### 小练习 1
根据下面的摘录回答以下问题。
(a) 2015年DeepMind发表的论文题目是什么?
(b) 摘录中加载Atari环境时选择的是哪个游戏?
(c) 环境名称如果是V0,表示什么?

用强化学习来玩Atari游戏(基于Tensorflow的深度Q学习模型)

在之前的博客用Tensorflow Agents实现强化学习DQN_gzroy的博客-CSDN博客中,我用TF-Agents实现了一个深度Q学习模型,并且对小车上山这个环境进行了训练。那么更进一步,我们可以看看能否用深度Q学习解决一些更复杂的问题,例如我们是否能训练一个模型,可以玩Atari的游戏,并取得比人类更好的成绩。

在2015年,DeepMind发表的论文《Human-level control through deep reinforcement learning》,提出了用带经验回放和目标网络的深度Q学习算法,直接从游戏界面中学习。本文将基于论文中提到的算法,来实现对Atari游戏进行学习。

首先加载Atari的环境,这里选择的是Pong这个游戏。环境名称中的deterministic表示每次调用Step的时候会得到4帧后的观测,返回的是这4帧的总奖励值。V4表示执行某个动作后,下一个动作没有限定要和上个动作相同。如果是V0则表示有25%的机率下一个动作和上一个动作相同。

from tf_agents.environments import suite_gym
from tf_agents.environments import tf_py_environment
from tf_agents.networks import q_network
from tf_agents.replay_buffers import tf_uniform_replay_buffer
from tf_agents.trajectories import trajectory
from tf_agents.trajectories import Trajectory
from tf_agents.trajectories import time_step, TimeStep
from tf_agents.specs import tensor_spec
from tqdm import trange
from tf_agents.policies.q_policy import QPolicy
import tensorflow as tf
from tensorflow import keras
from tensorflow.keras.initializers import GlorotUniform
from tf_agents.networks.q_network import QNetwork
from tf_agents.agents.dqn import dqn_agent
from tf_agents.utils import common
from tf_agents.policies import random_tf_policy
from tf_agents.drivers import dynamic_step_driver
import random
import pandas as pd
import seaborn as sns
import matplotlib.pyplot as plt
%matplotlib notebook
import os

env_name = 'PongDeterministic-v4'
train_py_env = suite_gym.load(env_name, max_episode_steps=0)
eval_py_env = suite_gym.load(env_name, max_episode_steps=0)
train_env = tf_py_environment.TFPyEnvironment(train_py_env)
eval_env = tf_py_environment.TFPyEnvironment(eval_py_env)

加载环境后,我们可以用随机策略试玩一下,看看这个游戏是怎样的

import imageio
import base64
import IPython
 
def embed_mp4(filename):
    """Embeds an mp4 file in the notebook."""
    video = open(filename,'rb').read()
    b64 = base64.b64encode(video)
    tag = '''
        '''.format(b64.decode())
 
    return IPython.display.HTML(tag)
 
def create_policy_eval_video(policy, filename, num_episodes=1, fps=30):
    filename = filename + ".mp4"
    with imageio.get_writer(filename, fps=fps) as video:
        for _ in range(num_episodes):
            time_step = eval_env.reset()
            video.append_data(eval_py_env.render())
            images = []
            while not time_step.is_last():
                time_step = eval_env.step(random.randint(action_min,action_max))
                video.append_data(eval_py_env.render())
    return embed_mp4(filename)

create_policy_eval_video(agent.policy, "trained-agent-pong_random")

一组记录:

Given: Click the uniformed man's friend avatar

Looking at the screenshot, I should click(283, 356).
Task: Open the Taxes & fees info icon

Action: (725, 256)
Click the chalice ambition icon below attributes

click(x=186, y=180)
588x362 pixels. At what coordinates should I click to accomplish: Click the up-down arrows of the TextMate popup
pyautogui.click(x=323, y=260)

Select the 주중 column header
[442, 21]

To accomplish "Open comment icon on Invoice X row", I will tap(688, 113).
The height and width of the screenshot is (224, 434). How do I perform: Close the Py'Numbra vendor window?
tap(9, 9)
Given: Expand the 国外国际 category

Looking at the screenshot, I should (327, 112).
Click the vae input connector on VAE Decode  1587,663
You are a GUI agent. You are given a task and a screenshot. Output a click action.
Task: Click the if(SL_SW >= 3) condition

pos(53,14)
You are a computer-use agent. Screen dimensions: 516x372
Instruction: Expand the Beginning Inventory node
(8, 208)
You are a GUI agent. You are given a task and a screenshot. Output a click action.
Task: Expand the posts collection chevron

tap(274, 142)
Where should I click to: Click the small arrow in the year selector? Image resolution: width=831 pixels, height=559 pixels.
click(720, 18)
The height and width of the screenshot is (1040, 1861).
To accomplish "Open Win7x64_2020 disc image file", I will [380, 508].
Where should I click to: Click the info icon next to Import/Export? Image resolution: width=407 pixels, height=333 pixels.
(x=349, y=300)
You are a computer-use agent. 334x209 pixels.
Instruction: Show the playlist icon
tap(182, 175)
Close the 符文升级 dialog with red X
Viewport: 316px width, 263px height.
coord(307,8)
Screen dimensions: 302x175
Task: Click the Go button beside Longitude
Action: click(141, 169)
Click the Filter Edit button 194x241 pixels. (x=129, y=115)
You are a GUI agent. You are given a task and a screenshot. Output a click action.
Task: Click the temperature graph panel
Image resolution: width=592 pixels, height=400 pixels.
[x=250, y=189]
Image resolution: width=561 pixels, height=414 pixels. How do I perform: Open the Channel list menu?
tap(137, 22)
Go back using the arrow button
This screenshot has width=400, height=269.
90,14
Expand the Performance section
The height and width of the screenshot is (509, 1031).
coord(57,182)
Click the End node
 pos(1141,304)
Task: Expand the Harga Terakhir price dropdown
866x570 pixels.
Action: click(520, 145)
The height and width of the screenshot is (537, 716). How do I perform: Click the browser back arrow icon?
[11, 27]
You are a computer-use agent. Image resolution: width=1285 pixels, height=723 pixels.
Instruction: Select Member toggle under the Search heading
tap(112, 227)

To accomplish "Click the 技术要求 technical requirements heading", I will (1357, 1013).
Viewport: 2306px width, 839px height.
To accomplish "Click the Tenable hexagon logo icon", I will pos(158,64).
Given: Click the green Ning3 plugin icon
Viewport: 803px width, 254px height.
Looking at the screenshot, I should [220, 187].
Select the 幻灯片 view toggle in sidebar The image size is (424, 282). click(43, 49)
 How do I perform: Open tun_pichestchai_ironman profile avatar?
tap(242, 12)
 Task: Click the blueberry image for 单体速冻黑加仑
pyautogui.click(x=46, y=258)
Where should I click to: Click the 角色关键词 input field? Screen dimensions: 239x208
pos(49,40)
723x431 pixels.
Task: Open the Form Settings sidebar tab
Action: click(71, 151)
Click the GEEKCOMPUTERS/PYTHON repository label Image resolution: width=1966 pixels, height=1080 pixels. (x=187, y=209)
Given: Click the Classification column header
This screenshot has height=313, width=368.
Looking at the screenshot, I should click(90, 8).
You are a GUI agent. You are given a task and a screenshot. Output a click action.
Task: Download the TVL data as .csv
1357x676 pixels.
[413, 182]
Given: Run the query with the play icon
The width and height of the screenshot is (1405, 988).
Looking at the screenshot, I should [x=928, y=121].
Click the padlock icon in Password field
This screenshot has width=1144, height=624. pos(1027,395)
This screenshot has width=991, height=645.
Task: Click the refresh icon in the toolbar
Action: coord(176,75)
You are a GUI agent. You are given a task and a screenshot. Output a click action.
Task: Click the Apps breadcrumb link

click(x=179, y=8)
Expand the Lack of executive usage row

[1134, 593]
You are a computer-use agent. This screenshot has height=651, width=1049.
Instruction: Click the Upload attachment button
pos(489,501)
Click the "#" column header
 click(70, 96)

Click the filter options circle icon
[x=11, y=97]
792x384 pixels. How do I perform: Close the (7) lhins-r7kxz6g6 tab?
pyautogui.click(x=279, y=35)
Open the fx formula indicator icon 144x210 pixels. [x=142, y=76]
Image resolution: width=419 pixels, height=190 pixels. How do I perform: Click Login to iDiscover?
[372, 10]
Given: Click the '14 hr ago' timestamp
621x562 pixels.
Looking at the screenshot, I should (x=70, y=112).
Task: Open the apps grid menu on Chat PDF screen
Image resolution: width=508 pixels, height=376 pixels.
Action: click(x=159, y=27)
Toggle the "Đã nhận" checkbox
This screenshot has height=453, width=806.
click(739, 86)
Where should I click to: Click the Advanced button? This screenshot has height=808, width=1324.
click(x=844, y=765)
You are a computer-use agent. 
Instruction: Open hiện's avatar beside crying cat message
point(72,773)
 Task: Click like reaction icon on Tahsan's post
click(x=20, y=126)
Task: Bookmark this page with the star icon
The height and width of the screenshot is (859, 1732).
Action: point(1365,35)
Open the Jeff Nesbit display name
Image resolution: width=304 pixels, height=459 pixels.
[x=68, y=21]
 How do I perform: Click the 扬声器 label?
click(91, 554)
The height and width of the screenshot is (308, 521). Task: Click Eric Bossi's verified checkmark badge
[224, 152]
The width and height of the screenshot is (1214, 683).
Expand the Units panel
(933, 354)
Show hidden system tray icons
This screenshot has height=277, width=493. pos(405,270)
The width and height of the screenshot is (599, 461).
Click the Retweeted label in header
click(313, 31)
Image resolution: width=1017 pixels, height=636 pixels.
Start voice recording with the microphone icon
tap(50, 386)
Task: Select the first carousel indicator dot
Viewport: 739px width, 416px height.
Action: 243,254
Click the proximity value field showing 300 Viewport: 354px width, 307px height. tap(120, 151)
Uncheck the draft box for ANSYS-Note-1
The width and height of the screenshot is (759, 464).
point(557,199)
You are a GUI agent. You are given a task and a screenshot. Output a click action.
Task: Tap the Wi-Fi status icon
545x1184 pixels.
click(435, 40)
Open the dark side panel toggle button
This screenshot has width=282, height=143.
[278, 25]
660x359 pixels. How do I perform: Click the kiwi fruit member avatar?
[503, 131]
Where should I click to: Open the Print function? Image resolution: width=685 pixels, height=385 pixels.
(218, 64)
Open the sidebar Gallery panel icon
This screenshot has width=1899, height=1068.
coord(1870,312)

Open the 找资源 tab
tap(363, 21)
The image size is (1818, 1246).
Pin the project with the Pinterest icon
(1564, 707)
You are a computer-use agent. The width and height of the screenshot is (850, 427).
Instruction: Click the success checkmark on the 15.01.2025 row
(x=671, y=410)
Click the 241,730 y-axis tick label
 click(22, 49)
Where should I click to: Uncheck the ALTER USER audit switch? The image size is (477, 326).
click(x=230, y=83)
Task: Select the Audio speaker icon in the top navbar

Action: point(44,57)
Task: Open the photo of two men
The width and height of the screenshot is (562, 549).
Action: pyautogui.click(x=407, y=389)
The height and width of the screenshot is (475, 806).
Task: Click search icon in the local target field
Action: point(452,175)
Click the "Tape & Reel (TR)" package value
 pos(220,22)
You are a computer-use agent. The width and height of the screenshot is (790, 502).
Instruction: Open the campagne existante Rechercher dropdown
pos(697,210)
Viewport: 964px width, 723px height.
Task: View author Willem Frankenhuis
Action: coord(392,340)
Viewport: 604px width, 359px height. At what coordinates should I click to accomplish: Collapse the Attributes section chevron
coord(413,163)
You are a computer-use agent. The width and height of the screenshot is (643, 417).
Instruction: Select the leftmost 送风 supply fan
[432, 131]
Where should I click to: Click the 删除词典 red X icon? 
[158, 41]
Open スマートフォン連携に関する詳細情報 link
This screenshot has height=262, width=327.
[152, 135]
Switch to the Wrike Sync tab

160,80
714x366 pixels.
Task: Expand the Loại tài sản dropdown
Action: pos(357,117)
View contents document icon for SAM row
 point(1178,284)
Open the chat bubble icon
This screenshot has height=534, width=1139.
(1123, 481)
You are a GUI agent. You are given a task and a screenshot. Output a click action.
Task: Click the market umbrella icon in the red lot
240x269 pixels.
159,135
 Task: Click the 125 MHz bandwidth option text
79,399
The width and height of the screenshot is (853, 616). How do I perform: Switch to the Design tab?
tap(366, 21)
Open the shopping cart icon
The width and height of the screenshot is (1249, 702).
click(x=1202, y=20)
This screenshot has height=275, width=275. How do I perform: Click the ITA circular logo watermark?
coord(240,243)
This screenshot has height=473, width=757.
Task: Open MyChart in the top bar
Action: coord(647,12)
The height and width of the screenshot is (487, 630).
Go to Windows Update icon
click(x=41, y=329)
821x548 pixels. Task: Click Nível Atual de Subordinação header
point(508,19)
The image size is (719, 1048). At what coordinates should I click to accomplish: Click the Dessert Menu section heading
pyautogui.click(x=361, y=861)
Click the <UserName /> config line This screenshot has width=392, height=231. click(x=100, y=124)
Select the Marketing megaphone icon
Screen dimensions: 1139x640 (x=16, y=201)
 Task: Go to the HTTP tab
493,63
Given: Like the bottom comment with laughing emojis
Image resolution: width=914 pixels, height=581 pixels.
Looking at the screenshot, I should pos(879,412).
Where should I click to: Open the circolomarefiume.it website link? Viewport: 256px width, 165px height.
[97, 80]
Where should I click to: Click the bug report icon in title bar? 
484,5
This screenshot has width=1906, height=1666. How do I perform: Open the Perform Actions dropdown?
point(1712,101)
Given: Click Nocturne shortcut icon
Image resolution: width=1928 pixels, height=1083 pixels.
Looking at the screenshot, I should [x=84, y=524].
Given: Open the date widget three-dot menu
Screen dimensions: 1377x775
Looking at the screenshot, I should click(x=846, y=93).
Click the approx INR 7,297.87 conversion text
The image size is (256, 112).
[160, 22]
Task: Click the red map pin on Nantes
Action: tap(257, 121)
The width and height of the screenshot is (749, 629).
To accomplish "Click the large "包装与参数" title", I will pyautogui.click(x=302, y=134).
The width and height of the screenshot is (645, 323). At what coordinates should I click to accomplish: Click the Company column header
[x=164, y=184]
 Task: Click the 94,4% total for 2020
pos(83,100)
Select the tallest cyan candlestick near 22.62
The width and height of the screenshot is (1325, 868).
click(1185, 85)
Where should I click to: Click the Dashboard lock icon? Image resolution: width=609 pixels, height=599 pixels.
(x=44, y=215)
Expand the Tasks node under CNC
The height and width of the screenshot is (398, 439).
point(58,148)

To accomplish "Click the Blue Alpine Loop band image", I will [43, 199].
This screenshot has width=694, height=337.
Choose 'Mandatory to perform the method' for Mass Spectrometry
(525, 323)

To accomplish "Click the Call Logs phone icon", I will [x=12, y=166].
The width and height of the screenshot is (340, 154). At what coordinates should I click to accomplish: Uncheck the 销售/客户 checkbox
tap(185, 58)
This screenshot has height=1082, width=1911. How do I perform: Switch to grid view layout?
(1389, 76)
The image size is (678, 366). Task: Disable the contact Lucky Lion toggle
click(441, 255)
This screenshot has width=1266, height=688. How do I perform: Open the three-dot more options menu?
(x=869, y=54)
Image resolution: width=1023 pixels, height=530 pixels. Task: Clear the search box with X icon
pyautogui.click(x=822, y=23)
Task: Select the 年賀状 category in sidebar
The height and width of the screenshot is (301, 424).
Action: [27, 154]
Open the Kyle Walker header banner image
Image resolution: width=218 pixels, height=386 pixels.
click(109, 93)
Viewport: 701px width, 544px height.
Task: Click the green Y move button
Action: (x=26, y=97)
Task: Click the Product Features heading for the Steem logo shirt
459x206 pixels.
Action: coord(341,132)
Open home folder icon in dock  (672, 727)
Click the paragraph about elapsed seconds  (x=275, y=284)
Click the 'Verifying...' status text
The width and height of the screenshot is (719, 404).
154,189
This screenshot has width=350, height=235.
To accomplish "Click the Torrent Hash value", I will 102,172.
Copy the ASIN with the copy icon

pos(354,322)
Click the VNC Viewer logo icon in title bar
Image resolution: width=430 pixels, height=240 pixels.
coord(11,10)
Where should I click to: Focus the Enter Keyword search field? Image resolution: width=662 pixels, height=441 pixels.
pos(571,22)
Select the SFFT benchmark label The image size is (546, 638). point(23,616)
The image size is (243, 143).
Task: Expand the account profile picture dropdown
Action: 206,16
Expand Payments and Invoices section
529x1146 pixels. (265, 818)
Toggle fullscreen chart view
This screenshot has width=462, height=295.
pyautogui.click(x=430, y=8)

### 小练习 2
请把上面数据行中从包含“This screenshot has height=275, width=275.”的那一行一直到包含“will pyautogui.click(x=302, y=134).”的那一行原样抄写出来,首尾两行都要包括在内。

### 参考答案 1
(a) 《Human-level control through deep reinforcement learning》
(b) Pong
(c) 有25%的机率下一个动作和上一个动作相同。

### 参考答案 2
This screenshot has height=275, width=275. How do I perform: Click the ITA circular logo watermark?
coord(240,243)
This screenshot has height=473, width=757.
Task: Open MyChart in the top bar
Action: coord(647,12)
The height and width of the screenshot is (487, 630).
Go to Windows Update icon
click(x=41, y=329)
821x548 pixels. Task: Click Nível Atual de Subordinação header
point(508,19)
The image size is (719, 1048). At what coordinates should I click to accomplish: Click the Dessert Menu section heading
pyautogui.click(x=361, y=861)
Click the <UserName /> config line This screenshot has width=392, height=231. click(x=100, y=124)
Select the Marketing megaphone icon
Screen dimensions: 1139x640 (x=16, y=201)
 Task: Go to the HTTP tab
493,63
Given: Like the bottom comment with laughing emojis
Image resolution: width=914 pixels, height=581 pixels.
Looking at the screenshot, I should pos(879,412).
Where should I click to: Open the circolomarefiume.it website link? Viewport: 256px width, 165px height.
[97, 80]
Where should I click to: Click the bug report icon in title bar? 
484,5
This screenshot has width=1906, height=1666. How do I perform: Open the Perform Actions dropdown?
point(1712,101)
Given: Click Nocturne shortcut icon
Image resolution: width=1928 pixels, height=1083 pixels.
Looking at the screenshot, I should [x=84, y=524].
Given: Open the date widget three-dot menu
Screen dimensions: 1377x775
Looking at the screenshot, I should click(x=846, y=93).
Click the approx INR 7,297.87 conversion text
The image size is (256, 112).
[160, 22]
Task: Click the red map pin on Nantes
Action: tap(257, 121)
The width and height of the screenshot is (749, 629).
To accomplish "Click the large "包装与参数" title", I will pyautogui.click(x=302, y=134).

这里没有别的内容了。